The Enhanced game comes with 46 male and 30 female portraits, which is 60% more than the original version. This is a good thing, because a lot of those original portraits are actually shared by NPCs you'll meet and recruit.

I decided to pick:
Gender: Male
Race: Human
Class: Inquisitor (it's a kind of Paladin that's good at making Mages miserable)
Alignment: Lawful Good (because I'm a Paladin)
And then I got to pick my stats.

Oh right, you have to roll for your character's stats in Dungeons and Dragons. If you're wondering if Enhanced Edition just gives you the maximum number of points to allocate so you can skip all the dice rolls, it does not. The only new feature here is that it tells you the sum of your stats, which is actually a big help. The number can go from somewhere in the 70s up to 90s, and the game would give me days to regret just going with my first roll.

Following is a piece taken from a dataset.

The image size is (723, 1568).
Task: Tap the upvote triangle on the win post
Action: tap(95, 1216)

Modern RPGs often tell you what the stats actually affect, this does not, so you can't be sure which is safe to use as a dump stat without opening up the manual. On the bright side at least you're not given information overload, and it does at least say 'this one's good for X classes'. My Paladin could apparently do with high strength, but that introduces a new problem, as the strength stat is special: once you reach 18 points it puts a percentage after it, and that's random with each roll.

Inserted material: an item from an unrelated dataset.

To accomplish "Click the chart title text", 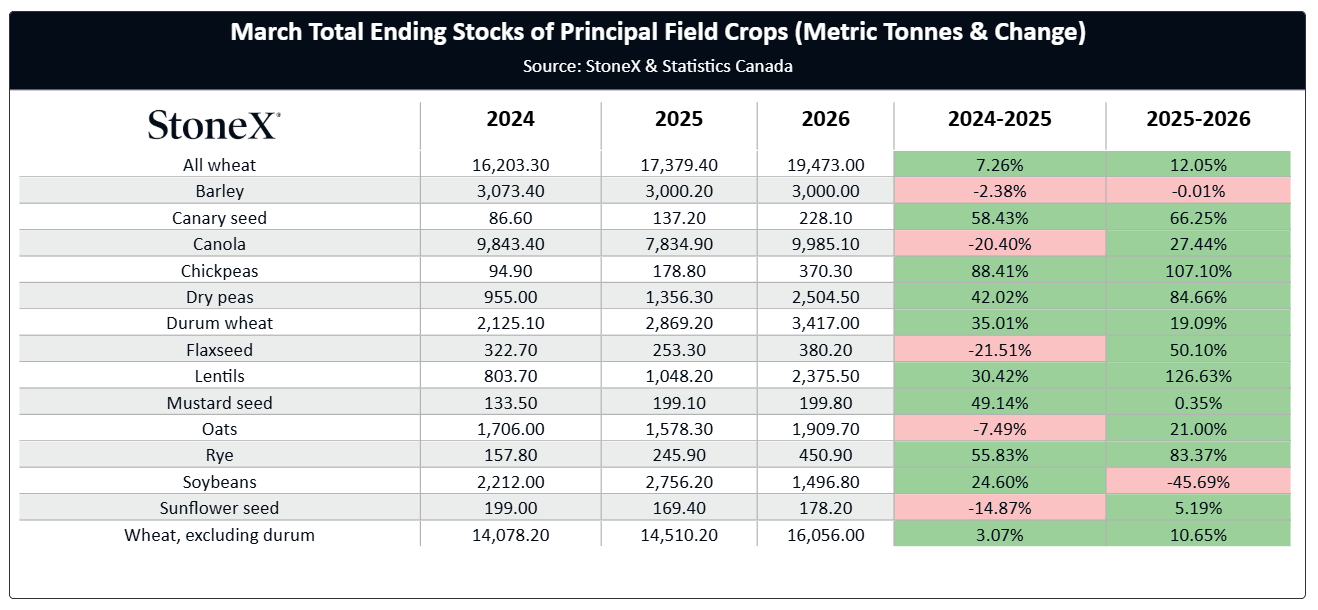I will 658,32.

Why is this a problem? Here, take a look at this graph.

Actually don't look at the graph, it's boring. Plus the other axis isn't labelled and what the hell's THAC0 anyway?

All you need to know is that anything between 18/01 and 18/50 is basically 19 strength, everything between 18/51 and 18/75 is 20 strength, and so on. So a score of 19 really functions more like it's supposed to be 24. Also, unrelated, but look at how little difference there is between 8 strength and 15. You could invest 7 precious attribute points there and get next to no benefit in combat from it. This is a messed up system and the game doesn't explain any of this!

Anyway, to get my total roll AND my strength percentage above 90 I had to click that reroll button 104 times.

It wouldn't have been the end of the world if I'd settled for something lower (plus I could've used EE Keeper or the max stats cheat), but I needed to do the research for you! And now I have to use the mouse with my other hand because my clicking hand is aching.

The story kicks off in an intro video that briefly recaps Baldur's Gate 1 (you're the son of the dead god of murder, you killed your evil brother and saved the day), and then explains that you had to leave afterwards due to dark circumstances and concern over your nature. They don't elaborate on the dark circumstances, but we finally got that story 16 years later in the incredibly late BG1 expansion pack Siege of Dragonspear, so there's not so much of an abrupt time jump anymore.

Incidentally, the video mixes 3D CGI with illustrations and it looks... alright for its time I reckon. The Enhanced Edition of Baldur's Gate annoyed fans by replacing the original 3D cutscenes with high res illustrated ones, but this is the exact same intro from the original Baldur's Gate II. So the video quality ain't great, but it's authentic.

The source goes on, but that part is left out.